Start of Block
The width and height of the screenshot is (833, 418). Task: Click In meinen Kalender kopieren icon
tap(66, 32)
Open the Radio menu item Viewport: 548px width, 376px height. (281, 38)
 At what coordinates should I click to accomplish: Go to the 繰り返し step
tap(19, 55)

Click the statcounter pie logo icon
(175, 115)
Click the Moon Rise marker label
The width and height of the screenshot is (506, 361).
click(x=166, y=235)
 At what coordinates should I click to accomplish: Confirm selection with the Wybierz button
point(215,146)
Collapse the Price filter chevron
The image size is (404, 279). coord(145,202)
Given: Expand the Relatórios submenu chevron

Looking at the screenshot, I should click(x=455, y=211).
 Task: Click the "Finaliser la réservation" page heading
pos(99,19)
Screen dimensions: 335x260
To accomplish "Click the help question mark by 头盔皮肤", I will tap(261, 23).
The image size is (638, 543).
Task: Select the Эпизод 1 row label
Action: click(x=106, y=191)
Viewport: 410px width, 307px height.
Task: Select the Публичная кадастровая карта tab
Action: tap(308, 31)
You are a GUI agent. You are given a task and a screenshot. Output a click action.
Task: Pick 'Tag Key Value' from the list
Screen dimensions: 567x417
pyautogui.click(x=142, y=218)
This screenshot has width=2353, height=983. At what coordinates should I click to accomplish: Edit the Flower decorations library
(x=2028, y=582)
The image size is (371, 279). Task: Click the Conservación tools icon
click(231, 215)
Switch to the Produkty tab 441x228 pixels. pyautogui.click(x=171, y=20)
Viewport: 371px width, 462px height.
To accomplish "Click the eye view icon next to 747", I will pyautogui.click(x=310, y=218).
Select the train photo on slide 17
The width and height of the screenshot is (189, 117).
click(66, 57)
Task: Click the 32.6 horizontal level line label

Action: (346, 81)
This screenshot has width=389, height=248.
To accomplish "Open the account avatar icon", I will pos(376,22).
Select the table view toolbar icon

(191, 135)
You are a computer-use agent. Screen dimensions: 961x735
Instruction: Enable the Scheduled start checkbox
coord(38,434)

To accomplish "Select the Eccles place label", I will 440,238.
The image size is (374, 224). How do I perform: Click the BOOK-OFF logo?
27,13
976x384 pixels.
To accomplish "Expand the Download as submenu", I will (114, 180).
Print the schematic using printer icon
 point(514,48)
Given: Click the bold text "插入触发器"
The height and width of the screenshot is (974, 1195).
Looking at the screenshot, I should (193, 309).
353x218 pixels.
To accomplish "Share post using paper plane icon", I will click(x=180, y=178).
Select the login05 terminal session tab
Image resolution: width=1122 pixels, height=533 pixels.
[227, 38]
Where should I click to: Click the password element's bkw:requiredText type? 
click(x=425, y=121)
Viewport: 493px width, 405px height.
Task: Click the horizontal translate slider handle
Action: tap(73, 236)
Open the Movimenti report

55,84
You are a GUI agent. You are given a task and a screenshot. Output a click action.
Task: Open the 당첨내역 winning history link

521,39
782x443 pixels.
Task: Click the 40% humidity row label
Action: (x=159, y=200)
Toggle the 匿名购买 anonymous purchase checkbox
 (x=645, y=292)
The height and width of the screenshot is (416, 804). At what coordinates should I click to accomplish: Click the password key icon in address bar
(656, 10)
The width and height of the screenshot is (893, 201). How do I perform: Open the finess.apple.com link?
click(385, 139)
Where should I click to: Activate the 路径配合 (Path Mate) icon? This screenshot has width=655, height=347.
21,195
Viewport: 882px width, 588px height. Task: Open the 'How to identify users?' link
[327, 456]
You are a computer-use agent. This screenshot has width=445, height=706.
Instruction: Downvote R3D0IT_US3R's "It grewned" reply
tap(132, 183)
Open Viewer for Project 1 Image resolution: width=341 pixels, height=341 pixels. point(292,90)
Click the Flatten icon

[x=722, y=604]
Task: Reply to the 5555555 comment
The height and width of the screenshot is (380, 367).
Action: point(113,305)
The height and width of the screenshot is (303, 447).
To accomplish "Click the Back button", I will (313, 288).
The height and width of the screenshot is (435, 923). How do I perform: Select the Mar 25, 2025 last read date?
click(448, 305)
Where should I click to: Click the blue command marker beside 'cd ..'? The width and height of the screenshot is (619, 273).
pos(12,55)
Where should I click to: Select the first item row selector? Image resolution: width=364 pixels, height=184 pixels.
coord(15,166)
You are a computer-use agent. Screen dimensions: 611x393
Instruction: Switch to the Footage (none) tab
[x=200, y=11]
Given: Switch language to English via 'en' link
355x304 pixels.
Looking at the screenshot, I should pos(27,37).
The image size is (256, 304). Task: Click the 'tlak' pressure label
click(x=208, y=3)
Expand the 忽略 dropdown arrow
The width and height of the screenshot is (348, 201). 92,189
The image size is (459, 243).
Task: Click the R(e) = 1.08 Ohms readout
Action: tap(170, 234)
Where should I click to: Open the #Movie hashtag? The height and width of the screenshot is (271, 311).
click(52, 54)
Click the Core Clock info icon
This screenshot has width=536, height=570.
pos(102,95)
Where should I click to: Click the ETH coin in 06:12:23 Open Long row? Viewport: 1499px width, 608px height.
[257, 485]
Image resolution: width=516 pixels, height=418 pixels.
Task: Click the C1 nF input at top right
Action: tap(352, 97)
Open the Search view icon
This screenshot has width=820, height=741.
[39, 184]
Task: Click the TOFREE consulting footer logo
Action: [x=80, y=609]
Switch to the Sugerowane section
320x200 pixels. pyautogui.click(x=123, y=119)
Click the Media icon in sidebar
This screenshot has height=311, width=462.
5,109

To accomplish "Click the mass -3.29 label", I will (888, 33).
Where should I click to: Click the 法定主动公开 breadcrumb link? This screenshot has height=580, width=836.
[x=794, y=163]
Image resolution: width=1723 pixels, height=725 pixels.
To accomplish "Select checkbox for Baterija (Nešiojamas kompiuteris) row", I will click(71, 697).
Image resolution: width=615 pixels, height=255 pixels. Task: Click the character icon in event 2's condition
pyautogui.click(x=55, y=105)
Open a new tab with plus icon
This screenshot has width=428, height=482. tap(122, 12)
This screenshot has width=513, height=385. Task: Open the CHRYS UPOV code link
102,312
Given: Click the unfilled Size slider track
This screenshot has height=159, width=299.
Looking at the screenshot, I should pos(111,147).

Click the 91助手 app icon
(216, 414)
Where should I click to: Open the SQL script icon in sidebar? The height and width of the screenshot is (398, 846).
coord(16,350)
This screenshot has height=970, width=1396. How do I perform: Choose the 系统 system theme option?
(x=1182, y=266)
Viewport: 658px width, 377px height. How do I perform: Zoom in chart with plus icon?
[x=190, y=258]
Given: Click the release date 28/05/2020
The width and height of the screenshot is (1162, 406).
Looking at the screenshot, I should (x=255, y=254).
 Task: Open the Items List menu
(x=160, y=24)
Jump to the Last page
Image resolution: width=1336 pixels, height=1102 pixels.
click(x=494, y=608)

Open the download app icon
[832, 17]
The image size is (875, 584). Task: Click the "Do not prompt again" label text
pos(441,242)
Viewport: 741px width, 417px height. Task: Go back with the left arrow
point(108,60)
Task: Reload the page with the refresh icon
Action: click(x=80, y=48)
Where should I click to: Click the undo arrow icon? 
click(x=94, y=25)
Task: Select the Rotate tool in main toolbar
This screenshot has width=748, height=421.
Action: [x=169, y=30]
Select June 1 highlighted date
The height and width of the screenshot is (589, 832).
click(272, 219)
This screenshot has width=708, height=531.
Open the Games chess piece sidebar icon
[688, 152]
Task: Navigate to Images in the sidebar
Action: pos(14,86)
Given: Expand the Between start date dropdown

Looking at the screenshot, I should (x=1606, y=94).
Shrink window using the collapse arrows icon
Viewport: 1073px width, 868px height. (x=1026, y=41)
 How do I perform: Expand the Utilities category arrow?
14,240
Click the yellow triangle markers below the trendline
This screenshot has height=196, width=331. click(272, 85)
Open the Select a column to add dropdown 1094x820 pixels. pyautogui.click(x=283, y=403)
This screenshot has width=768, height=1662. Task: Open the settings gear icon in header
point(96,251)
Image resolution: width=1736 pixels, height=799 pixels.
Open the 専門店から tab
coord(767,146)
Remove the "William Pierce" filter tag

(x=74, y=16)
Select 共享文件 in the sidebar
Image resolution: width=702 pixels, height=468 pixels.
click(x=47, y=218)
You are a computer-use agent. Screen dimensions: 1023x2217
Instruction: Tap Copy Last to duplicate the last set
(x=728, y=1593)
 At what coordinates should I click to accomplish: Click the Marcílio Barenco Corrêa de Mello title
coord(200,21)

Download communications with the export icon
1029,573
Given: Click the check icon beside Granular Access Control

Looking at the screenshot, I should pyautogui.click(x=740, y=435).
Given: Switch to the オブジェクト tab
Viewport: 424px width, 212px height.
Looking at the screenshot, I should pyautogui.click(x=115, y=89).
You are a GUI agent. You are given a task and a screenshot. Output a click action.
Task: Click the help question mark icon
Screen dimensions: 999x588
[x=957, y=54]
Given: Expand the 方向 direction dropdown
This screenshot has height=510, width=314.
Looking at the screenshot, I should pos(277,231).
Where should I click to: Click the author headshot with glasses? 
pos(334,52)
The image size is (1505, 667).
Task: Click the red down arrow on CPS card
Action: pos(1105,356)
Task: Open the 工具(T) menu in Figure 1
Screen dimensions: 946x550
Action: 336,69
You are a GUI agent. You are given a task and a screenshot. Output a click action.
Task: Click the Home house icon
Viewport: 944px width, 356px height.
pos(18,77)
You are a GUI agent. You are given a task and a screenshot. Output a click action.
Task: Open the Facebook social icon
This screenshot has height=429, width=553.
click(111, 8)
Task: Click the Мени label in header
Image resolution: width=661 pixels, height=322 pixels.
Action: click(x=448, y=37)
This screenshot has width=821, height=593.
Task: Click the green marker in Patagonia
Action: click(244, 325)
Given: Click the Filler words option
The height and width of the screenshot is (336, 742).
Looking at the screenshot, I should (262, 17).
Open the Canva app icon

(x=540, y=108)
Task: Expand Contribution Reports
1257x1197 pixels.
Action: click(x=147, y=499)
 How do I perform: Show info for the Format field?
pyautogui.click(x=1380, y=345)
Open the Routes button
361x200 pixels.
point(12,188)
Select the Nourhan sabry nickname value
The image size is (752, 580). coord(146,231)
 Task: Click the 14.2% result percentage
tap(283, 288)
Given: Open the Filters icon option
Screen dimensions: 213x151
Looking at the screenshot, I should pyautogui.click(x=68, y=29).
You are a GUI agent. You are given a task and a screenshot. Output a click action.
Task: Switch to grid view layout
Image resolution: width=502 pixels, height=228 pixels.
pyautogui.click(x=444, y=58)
End of Block
*ABOUT THIS TASK:* Copy each line, exactly, that falls between the line containing "Task: Open the 工具(T) menu in Figure 1" and the end of the entries, both included.

*ANSWER:*
Task: Open the 工具(T) menu in Figure 1
Screen dimensions: 946x550
Action: 336,69
You are a GUI agent. You are given a task and a screenshot. Output a click action.
Task: Click the Home house icon
Viewport: 944px width, 356px height.
pos(18,77)
You are a GUI agent. You are given a task and a screenshot. Output a click action.
Task: Open the Facebook social icon
This screenshot has height=429, width=553.
click(111, 8)
Task: Click the Мени label in header
Image resolution: width=661 pixels, height=322 pixels.
Action: click(x=448, y=37)
This screenshot has width=821, height=593.
Task: Click the green marker in Patagonia
Action: click(244, 325)
Given: Click the Filler words option
The height and width of the screenshot is (336, 742).
Looking at the screenshot, I should (262, 17).
Open the Canva app icon

(x=540, y=108)
Task: Expand Contribution Reports
1257x1197 pixels.
Action: click(x=147, y=499)
 How do I perform: Show info for the Format field?
pyautogui.click(x=1380, y=345)
Open the Routes button
361x200 pixels.
point(12,188)
Select the Nourhan sabry nickname value
The image size is (752, 580). coord(146,231)
 Task: Click the 14.2% result percentage
tap(283, 288)
Given: Open the Filters icon option
Screen dimensions: 213x151
Looking at the screenshot, I should pyautogui.click(x=68, y=29).
You are a GUI agent. You are given a task and a screenshot. Output a click action.
Task: Switch to grid view layout
Image resolution: width=502 pixels, height=228 pixels.
pyautogui.click(x=444, y=58)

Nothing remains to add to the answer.